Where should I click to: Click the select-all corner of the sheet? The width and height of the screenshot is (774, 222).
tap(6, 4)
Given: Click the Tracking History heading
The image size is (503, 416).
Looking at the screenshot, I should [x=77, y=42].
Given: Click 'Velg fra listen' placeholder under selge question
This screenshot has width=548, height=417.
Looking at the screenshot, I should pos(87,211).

### WHAT IS NEEDED
Write out the data exactly as it stands.

### OUTPUT OF THE EXERCISE
Where should I click to: Click the select-all corner of the sheet? The width and height of the screenshot is (774, 222).
tap(6, 4)
Given: Click the Tracking History heading
The image size is (503, 416).
Looking at the screenshot, I should [x=77, y=42].
Given: Click 'Velg fra listen' placeholder under selge question
This screenshot has width=548, height=417.
Looking at the screenshot, I should pos(87,211).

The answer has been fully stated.